Accurate Full-Dimensional Global Diabatic Potential Energy Matrix for the Two Lowest-Lying Electronic States of the H + O 2 ↔ HO + O Reaction.

A new and more accurate diabatic potential energy matrix (DPEM) is developed for the two lowest-lying electronic states of HO 2 , covering both the strong interaction region and reaction asymptotes. The ab initio calculations were performed at the Davidson corrected multireference configuration interaction level with the augmented correlation-consistent polarized valence quintuple-zeta basis set (MRCI+Q/AV5Z). The accuracy of the electronic structure calculations is validated by excellent agreement with the experimental HO 2 equilibrium geometry, fundamental vibrational frequencies, and H + O 2 ↔ OH + O reaction energy. Through the combination of an electronic angular momentum-method and a configuration interaction vector-based method, the mixing angle between the first two 2 A ″ states of HO 2 was successfully determined.
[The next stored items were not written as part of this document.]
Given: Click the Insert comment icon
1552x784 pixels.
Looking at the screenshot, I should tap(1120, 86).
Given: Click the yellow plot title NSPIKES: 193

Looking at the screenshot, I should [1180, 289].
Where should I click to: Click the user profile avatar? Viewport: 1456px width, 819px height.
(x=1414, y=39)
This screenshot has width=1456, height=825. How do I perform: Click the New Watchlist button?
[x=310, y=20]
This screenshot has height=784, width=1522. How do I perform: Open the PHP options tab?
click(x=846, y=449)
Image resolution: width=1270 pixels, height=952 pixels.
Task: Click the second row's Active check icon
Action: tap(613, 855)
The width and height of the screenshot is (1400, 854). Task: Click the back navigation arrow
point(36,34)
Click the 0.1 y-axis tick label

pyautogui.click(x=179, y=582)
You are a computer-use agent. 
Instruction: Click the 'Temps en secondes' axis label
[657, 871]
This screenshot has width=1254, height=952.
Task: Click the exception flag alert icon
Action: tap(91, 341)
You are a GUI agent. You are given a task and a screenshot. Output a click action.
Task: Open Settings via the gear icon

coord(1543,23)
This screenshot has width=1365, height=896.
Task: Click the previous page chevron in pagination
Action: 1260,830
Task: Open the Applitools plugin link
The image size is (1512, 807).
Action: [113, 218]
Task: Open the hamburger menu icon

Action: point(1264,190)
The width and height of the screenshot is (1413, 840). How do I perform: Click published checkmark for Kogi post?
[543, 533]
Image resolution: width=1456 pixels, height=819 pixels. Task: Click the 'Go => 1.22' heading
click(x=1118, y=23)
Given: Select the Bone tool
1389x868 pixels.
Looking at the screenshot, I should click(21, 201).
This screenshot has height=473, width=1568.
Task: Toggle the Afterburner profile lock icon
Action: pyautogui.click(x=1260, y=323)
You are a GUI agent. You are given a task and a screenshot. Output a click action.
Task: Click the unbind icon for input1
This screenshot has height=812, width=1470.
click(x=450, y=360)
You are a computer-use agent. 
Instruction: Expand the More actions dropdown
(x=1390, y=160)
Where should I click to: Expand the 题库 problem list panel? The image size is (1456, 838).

Elements of the 2×2 DPEM were fit to neural networks with a proper account of the complete nuclear permutation inversion symmetry of HO 2 . The DPEM correctly predicted the properties of conical intersection seams at linear and T-shape geometries, thus providing a reliable platform for studying both the spectroscopy of HO 2 and the nonadiabatic dynamics for the H + O 2 ↔ OH + O reaction.